On Wed, Sep 21, 2022 at 9:47 AM Warner Losh <imp@bsdimp.com> wrote:
...

So, maybe it did happen, but I find no extant evidence of a copyright being
removed and replaced by Berkeley. If anything, once files started being marked
with a copyright notice, they seem to be retained over several releases and
on the 2BSD series where the code was merged into.

On Wed, Sep 21, 2022 at 6:36 AM Rob Pike <robpike@gmail.com> wrote:
It was a long time ago but it rankled at the time (and even came up in my Bell Labs interview): that copyright notice replaced whatever was there before. Code written and copyrighted by other institutions was absorbed into the Berkeley distribution and reattributed without credit. Joy told me later that the lawyers made them do it. He was probably telling the truth, but that didn't make it OK.

-rob
I think there are two different concepts that are getting mixed up here.  The legal term 'copyright' and historical term of 'provenance.'    I agree with Warner that I know of few if any cases where copyright was not maintained when it was in the code itself.  And as he points out, please grep through the archives and I think that will be found to hold true. 

But I also think Rob rankle comment is fair.  Joy and was noted for recognizing cool ideas and adding them into 'Berkeley UNIX.  The line at the time was he took ideas and 'peed on them to make them smell like Berkeley.' For example, 'Berkeley Joy Control' came from Kulp via Europe and MIT, the network stack famously started at BBN, and a lot of the support for limits and user controllers from Australia.   

Yes, the CSRG team did do a great deal of innovation as well as integration, but the line between the two was not always easy to see from the outside.  And I think developers outside of UCB sometimes felt (to use Rob's words) 'rankled' for CSRG getting credit for some of innovation that really belonged to others, because the CSRG team was the distribution vehicle.

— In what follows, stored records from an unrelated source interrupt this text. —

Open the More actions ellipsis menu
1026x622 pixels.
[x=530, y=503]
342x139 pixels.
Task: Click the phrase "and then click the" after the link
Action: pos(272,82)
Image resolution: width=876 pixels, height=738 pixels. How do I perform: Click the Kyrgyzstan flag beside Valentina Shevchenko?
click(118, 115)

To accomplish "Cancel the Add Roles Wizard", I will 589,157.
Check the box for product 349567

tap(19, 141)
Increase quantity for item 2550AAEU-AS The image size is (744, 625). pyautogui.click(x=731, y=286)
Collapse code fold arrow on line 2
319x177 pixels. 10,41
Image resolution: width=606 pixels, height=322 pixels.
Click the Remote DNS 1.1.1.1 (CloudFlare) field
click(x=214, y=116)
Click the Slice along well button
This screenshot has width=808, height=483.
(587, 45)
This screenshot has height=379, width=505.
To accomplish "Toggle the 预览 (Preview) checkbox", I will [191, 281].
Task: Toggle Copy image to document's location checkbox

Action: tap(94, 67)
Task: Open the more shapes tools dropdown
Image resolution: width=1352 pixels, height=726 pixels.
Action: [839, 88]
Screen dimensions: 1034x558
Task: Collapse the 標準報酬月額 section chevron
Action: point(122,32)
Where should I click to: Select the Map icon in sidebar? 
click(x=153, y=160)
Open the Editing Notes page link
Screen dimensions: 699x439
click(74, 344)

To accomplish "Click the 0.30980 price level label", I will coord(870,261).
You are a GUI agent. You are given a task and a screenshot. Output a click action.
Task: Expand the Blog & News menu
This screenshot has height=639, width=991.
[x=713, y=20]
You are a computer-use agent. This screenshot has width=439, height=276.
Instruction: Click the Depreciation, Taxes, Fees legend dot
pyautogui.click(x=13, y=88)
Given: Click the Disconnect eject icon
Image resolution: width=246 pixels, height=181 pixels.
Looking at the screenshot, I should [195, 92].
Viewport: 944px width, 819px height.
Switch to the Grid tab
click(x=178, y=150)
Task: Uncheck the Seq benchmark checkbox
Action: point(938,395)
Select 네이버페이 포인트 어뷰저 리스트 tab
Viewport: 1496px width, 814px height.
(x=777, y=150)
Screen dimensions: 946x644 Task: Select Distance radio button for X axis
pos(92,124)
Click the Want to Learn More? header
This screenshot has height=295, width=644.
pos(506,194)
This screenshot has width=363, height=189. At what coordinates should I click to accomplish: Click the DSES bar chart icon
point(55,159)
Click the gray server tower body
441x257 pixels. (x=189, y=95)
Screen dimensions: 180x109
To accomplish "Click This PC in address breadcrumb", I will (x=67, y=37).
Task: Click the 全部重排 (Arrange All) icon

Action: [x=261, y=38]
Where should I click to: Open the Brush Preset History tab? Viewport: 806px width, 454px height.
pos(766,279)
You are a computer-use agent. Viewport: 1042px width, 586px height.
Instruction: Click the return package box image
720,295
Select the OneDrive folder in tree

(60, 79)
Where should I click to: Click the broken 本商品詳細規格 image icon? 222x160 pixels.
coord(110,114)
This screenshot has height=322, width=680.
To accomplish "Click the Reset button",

That makes a lot of sense. When there was a name, it was preserved, but a huge amount of the sources had nothing at all in the source files to identify it. One big area of contribution was into the kernel where the options sometimes contained the name of where the code came from. In the 2BSD kernels we see eg TEXAS_AUTOBAUD, MENLO_OVLY, MENLO_KOV, MENLO_JCL, MPX_FILS, CGL_RTP and a bunch of UCB_ names. It's clear the non UCB ones came from elsewhere, but there's no info on where they came from (they are documented in setup.5 at least so I know what they are). So given the sparseness of the early marking for provenance, the coments make more sense and give a better timeframe to it.